Before I went to Africa’s Gold Coast, I did not realise that the food over there is not the same as back home. The day we arrived, the lunch at Big Boss was delicious but halfway through my mouth felt as if it was on fire. Then the stomach had to take the punch. Water, cold drinks, I tried it all but no relief.
Ice cubes were the only things on my mind but the house was about 100 metres away. Any sprinter would never have caught up with me that day.
Two days later after the opening ceremony, I was back to myself. I had come to terms with the food. What you see is what you get. The burning feeling went away and to my surprise the stomach started cramping.
Too many people (luckily men only) stayed together in the house. The house had many rooms each with a bathroom and toilet. I stayed just next to a commune room and had to wait my turn to use the toilet or bathroom.
Now to stand in the queue for the toilet was another story. Four hours later I was exhausted, run down, had no power, and I needed fresh air. The supporters all went to the beach and I was left behind in the toilet without anybody asking my whereabouts.
But that was that. Enjoying what Accra had to offer is what we were looking for.
The main traditional dish is a “Kenke”, a boiled fermented corn dough with lots of HOT pepper, dried fish or fried fish with Pepper called “banku”. A plate is cheap at only 10 Ghana Cdi (N$20).
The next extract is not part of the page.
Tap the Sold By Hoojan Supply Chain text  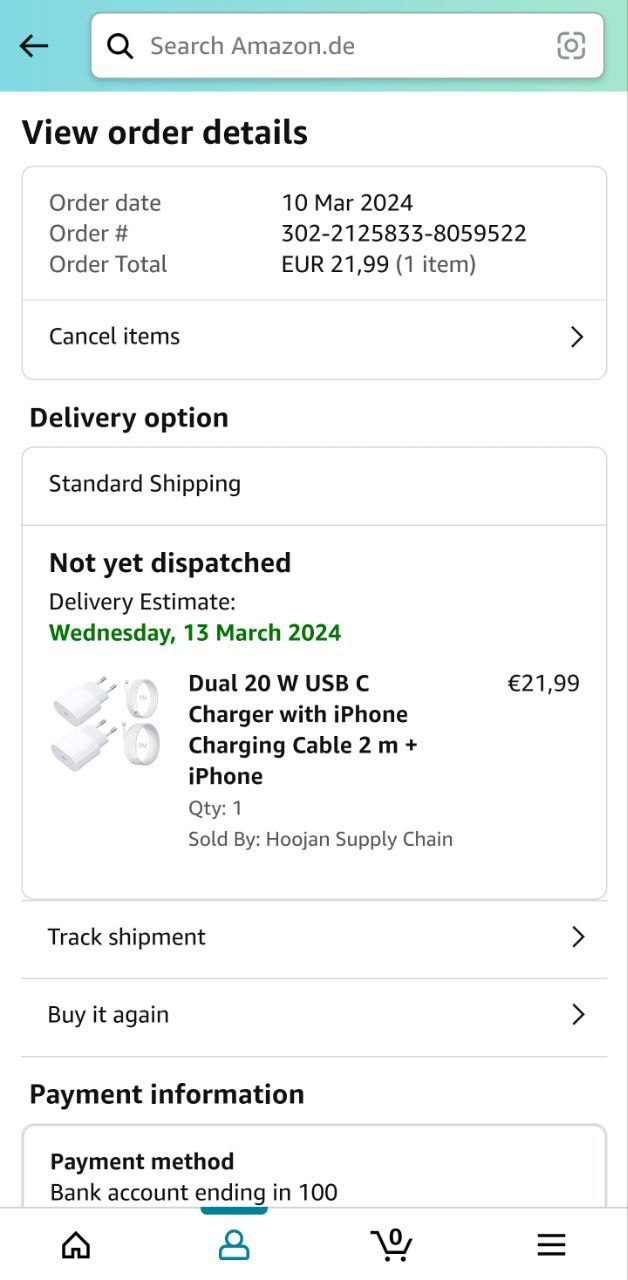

What is very tasty is the groundnut soup.
Things were rather expensive over there but that was understandable as the continent’s “World Cup” was on the menu.
“Omo tuo” is a bowl of rice served with palm or groundnut soup. Now the hot spicy ground pepper is not the one we find on the Shoprite shelves. This is hot stuff. There were also kebabs of meat or liver dipped and grilled – very succulent.
Drinks include maize beer and palm milk.
What can one say, eat drink and let’s be merry. The normal cold drinks like Coke, Fanta, Pepsi and the likes are all there but do not taste the same as back home.